Resist the Finlandisation of Georgia

There is a good article on Comment is Free about the situation in Georgia. It is written by Alan Johnson.

It begins:

Finlandisation is back. During the cold war the term described those states which had a formal independence but existed in barely disguised servitude to Moscow. Finland, Jean-Francois Revel noted in his 1983 book. How Democracies Perish, "preserved the inviolability of its territory, what was left of it, and the right to live privately in a non-totalitarian society" but was forbidden to accept Marshall Plan aid, join the EEC or sign trade agreements with Europe.

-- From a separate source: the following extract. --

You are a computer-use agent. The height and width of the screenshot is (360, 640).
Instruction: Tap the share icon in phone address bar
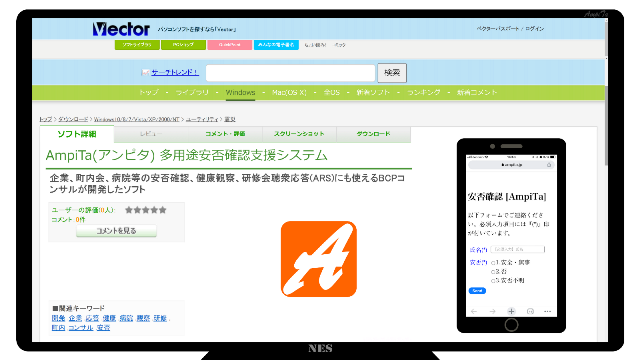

It took its orders from Moscow in foreign policy.

This is the fate Putin (and some in the west) now seek to impose on Georgia. And now, as then, Russia hopes to impose Finlandisation by a mix of hard and soft power.

The hard power comes in the form of tanks and Russia's control of other countries' energy supply.

And the soft power?

That, says Johnson, is supplied these days by the anti-American left. He rightfully takes issue with a shameful article published on Comment is Free on Thursday by Seumas Milne.

Johnson takes fire at Milne here:

The conflict in Georgia "is not a story of Russian aggression, but of US imperial expansion". Georgia is no fledgling democracy to be defended but a "fully-fledged US satellite". Its government came to power in a "western-backed coup" don't you know, and western support for Georgia meant "conflict was only a matter of time". And after all, "'unipolar domination of the world has squeezed the space for genuine self-determination and the return of some counterweight has to be welcome".

Milne here manages something quite extraordinary: he "forgets" the mass escape from the prison house of nations that was only made possible by the collapse of Communism, while supporting the resurgence of an authoritarian Russia as the very means to open up "genuine space for self-determination". Astonishing.

The trouble is that elements of the left in Britain are so consumed with the Bush administration that they will support anyone who opposes it. Even a hard-line Russian government intent on holding its 19th century empire together.

Johnson also links to a valuable article by Ronald D. Asmus in The New Republic which analyses the West's failure to support Georgia.